**Problem description**
All of the data must be output without alteration.

**Records for the exercise**
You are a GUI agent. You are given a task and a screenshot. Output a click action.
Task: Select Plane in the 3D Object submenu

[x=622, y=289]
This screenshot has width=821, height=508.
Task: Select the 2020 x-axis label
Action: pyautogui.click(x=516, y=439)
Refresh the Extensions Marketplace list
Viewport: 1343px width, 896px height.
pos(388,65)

**Solution to this task**
You are a GUI agent. You are given a task and a screenshot. Output a click action.
Task: Select Plane in the 3D Object submenu

[x=622, y=289]
This screenshot has width=821, height=508.
Task: Select the 2020 x-axis label
Action: pyautogui.click(x=516, y=439)
Refresh the Extensions Marketplace list
Viewport: 1343px width, 896px height.
pos(388,65)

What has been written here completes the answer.